Porque hasta ahora –en genética cuantitativa clásica hemos supuesto que todos los animales de una camada son la mitad exacta de su madre y la mitad exacta de su padre. Y esto no es así. Durante la generación de gametos se pueden producir fenómenos que hagan que un animal no tenga la mitad “exacta” de su madre o padre.
Con SNPs o genotipado completo podemos corregir este fenómeno.
La identificación racial también es posible usando microsatélites, SNPs o secuenciación. En los 2 primeros casos se hace por comparación probabilística, con lo cual depende del estándar que utilicemos para asignar a las distintas razas. - Genealogías y test de paternidad como elementos de trazabilidad: Otro de los usos posibles en ibérico es asegurar las genealogías y sobre todo poder hacer test de paternidad que nos aseguren que los animales son descendientes de los parentales registrados. Esto es una garantía de calidad cuando se quiera asegurar cruzamientos determinados.
Una vez se haya tipado un verraco y tengamos su perfil de marcadores (microsatélites o SNPs) nos permitirá compáralo con cualquier potencial descendiente y asegurarnos de que las cubriciones se han hecho con el animal adecuado.
También nos permitirán detectar verracos introduciendo genes con resultados patológicos (predisposición a hernias o úlceras) o alteraciones de la capa (capas grises indeseables). - Genes mayores: Son genes que por sí mismos influyen en un fenotipo (no es lo normal, casi todos los fenotipos para un carácter son multigénicos; depende de muchos genes). Sabiendo que ciertas mutaciones en los genes mayores influyen en cómo se exprese un gen, podremos determinar el genotipo y predecir el fenotipo de un animal.
Uno de los genes mayores más reconocidos es el gen receptor Ryanodine; más conocido como gen del halotano.
Una mutación puntual hace que los animales con la doble mutación (cambia C por T) tengan tendencia a sufrir estrés porcino o den lugar a carnes pálidas, blandas y exudativas (PSE). Este gen mayor no tiene mutaciones en ciertas razas como ibérico o Duroc, pero es frecuente en otras como Pietrain, o Landrace belga, aunque cada vez menos puesto que se ha ido seleccionando para eliminarla.
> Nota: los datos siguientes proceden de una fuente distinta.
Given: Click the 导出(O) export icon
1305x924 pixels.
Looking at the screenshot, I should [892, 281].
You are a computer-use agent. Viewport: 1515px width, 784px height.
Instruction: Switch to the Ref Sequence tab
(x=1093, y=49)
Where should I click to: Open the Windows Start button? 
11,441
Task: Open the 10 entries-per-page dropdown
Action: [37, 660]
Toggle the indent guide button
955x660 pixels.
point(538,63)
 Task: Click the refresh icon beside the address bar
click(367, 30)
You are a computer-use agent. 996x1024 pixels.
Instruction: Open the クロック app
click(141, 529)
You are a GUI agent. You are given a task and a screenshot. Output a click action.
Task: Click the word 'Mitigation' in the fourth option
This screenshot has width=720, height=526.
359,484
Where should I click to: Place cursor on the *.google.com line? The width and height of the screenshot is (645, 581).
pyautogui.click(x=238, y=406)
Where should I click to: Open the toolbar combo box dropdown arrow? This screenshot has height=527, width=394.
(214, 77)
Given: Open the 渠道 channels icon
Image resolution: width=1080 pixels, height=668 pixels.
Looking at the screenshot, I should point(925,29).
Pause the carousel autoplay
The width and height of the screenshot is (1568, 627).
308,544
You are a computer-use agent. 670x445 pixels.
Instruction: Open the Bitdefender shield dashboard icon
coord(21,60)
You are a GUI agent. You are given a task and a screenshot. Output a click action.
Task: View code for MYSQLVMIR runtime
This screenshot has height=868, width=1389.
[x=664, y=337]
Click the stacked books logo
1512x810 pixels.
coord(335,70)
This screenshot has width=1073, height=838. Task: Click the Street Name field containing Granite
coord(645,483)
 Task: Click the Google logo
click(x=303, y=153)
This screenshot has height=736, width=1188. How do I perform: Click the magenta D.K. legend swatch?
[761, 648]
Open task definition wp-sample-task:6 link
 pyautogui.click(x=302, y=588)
Hay otros relacionados con el crecimiento (miostatina, MC4R o receptor 4 de melanocortina) o la deposición de grasa intramuscular (IGF2 o Factor insulínico de Crecimiento 2, HIMF o High Intramuscular Fat). - Expresión génica: Mediante PCR en tiempo real podemos determinar cómo se expresan los genes una vez sometamos a los animales a algún tratamiento.
Esto nos sirve para poder diseñar estrategias que activen o desactiven genes… o saber por qué ciertas estrategias, aditivos, piensos, etcétera, funcionan adecuadamente.
Normalmente compararemos con genes que no varíen nunca y que nos sirvan de indicador.
CONCLUSIONES
Lo nuevo y lo clásico tienen que confluir… en este caso, hemos visto técnicas moleculares que suponen lo último, unido con el ibérico que supone la forma más clásica de porcinocultura de España. Sin duda se ha producido un arranque del uso de técnicas moleculares en este campo que conllevan garantía de trazabilidad, sanidad y mejora genética. Diagnóstico, mantenimiento de pedigrís, test de paternidad, QTLs al servicio de la selección, expresión génica, etcétera, son un verdadero mundo de herramientas al servicio del ibérico.
Autores: G. Ramis, A. Muñoz. Departamento de Producción Animal. Facultad de Veterinaria. Universidad de Murcia.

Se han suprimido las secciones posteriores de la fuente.